___ Material supplied

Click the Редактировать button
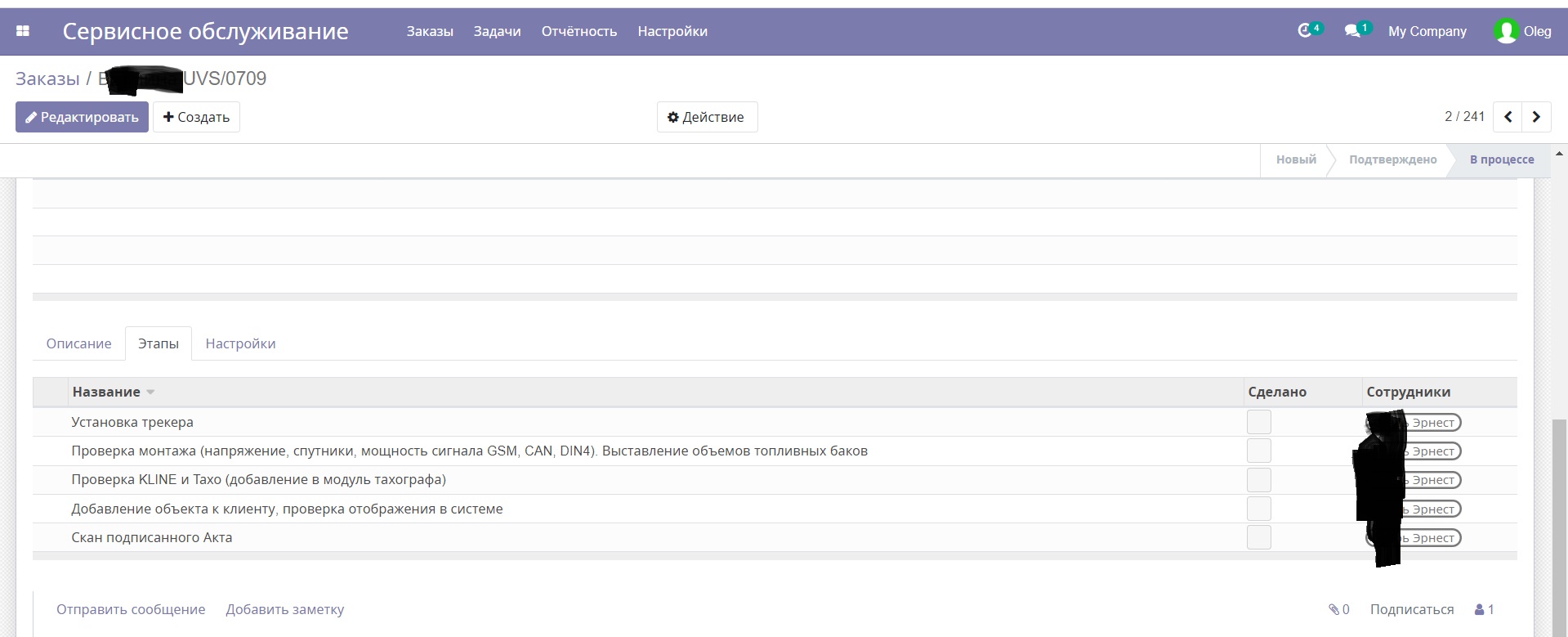This screenshot has height=637, width=1568. pos(82,117)
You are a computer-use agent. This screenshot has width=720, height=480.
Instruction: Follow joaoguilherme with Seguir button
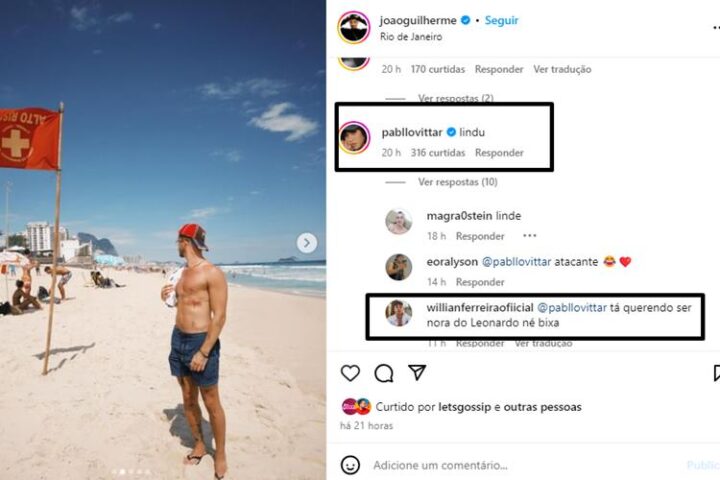point(501,20)
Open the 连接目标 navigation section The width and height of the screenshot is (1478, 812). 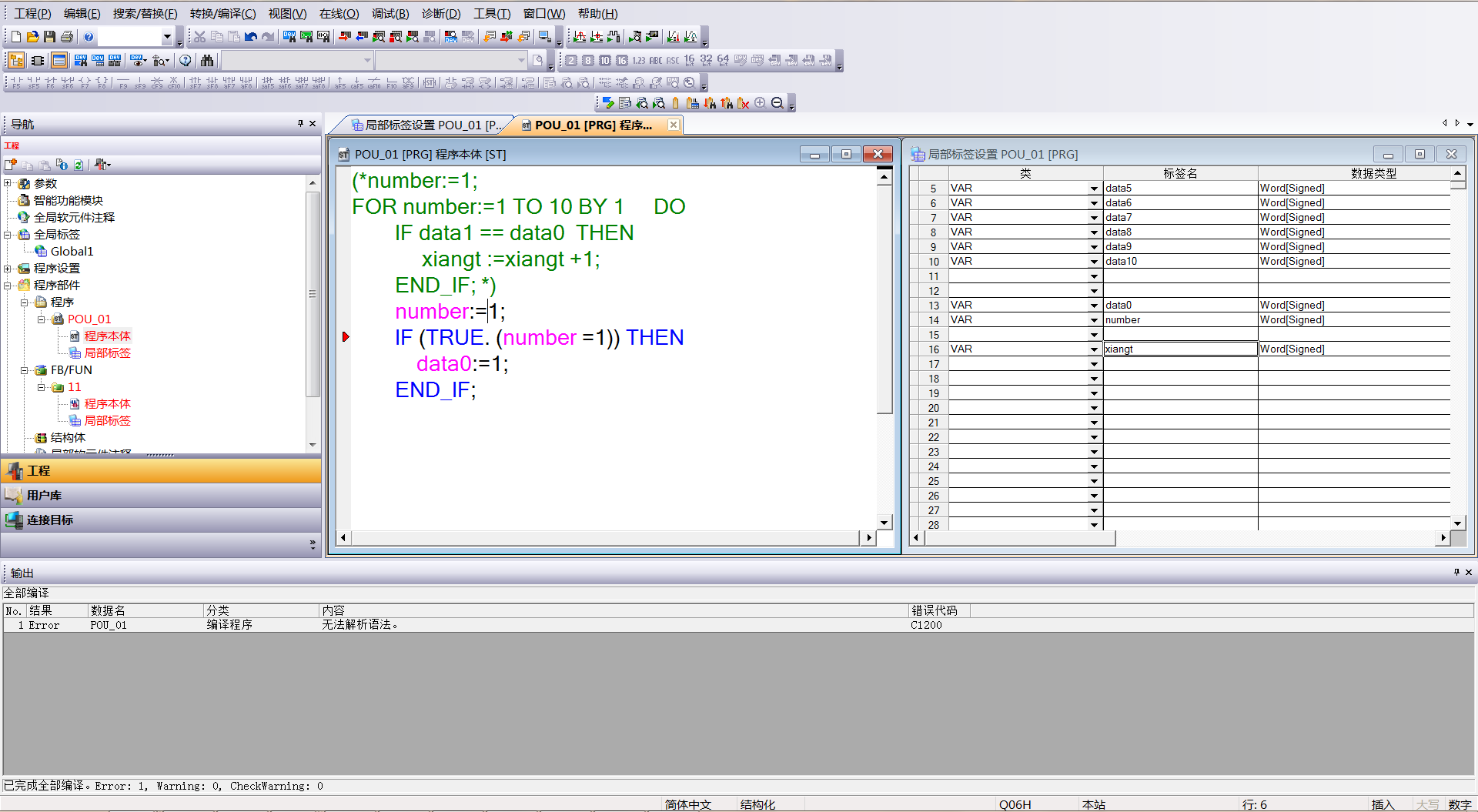[x=49, y=520]
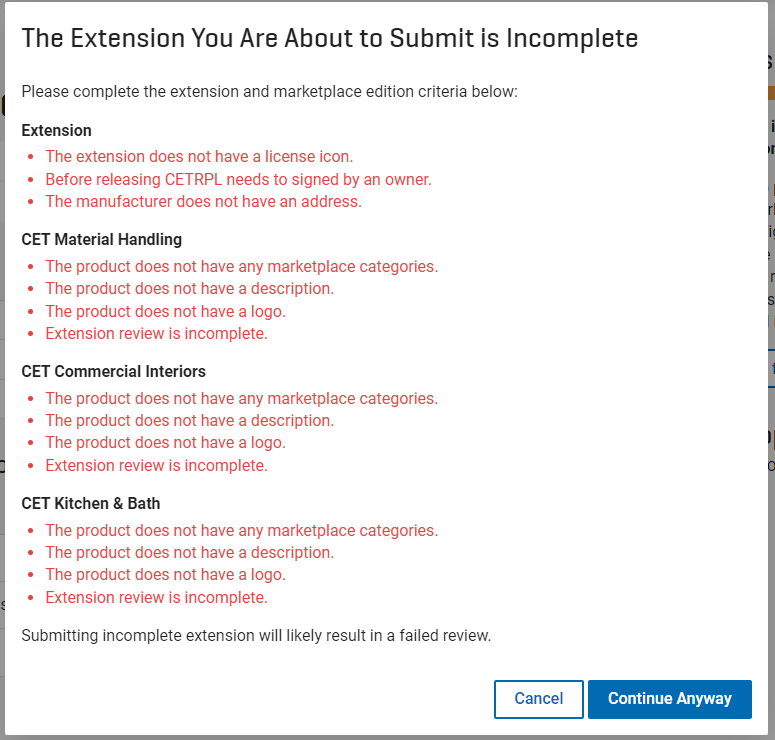Viewport: 775px width, 740px height.
Task: Select the Extension section heading
Action: click(x=56, y=131)
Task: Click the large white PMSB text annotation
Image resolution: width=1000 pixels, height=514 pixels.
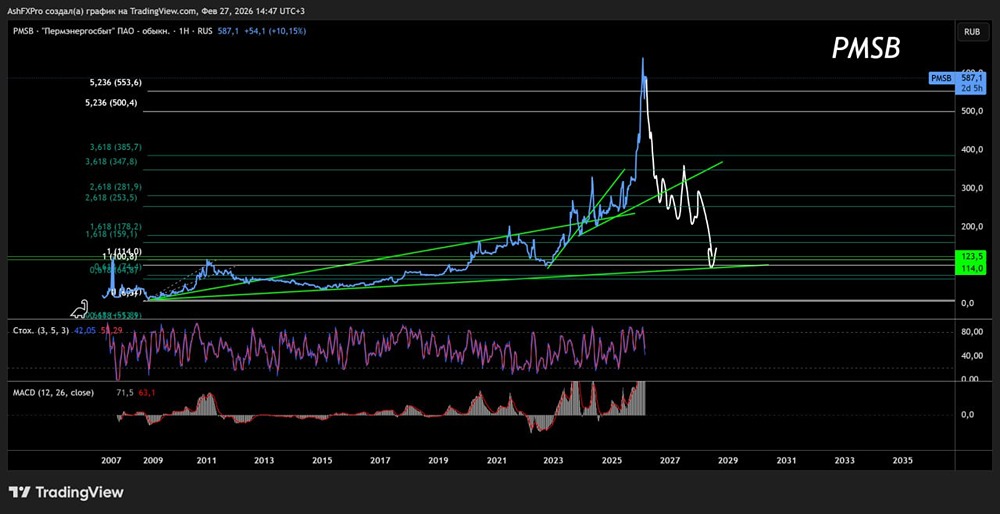Action: click(866, 49)
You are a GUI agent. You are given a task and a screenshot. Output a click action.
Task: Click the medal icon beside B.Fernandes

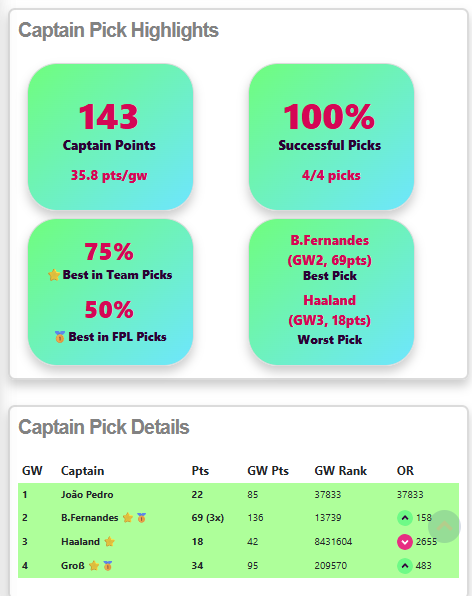point(141,517)
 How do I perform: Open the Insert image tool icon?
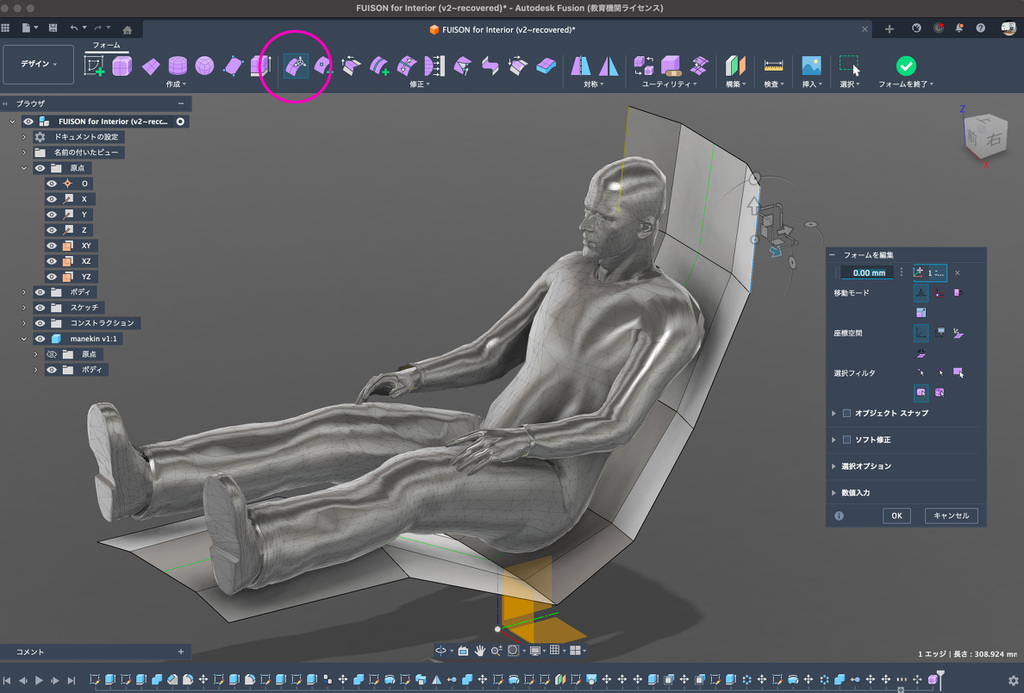point(810,66)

______

#### Task requirements:
Which lines above contain the word "agent"? Copy each one.

#### Response to this task:
You are a computer-use agent. This screenshot has width=720, height=480.
You are a GUI agent. You are given a task and a screenshot. Output a click action.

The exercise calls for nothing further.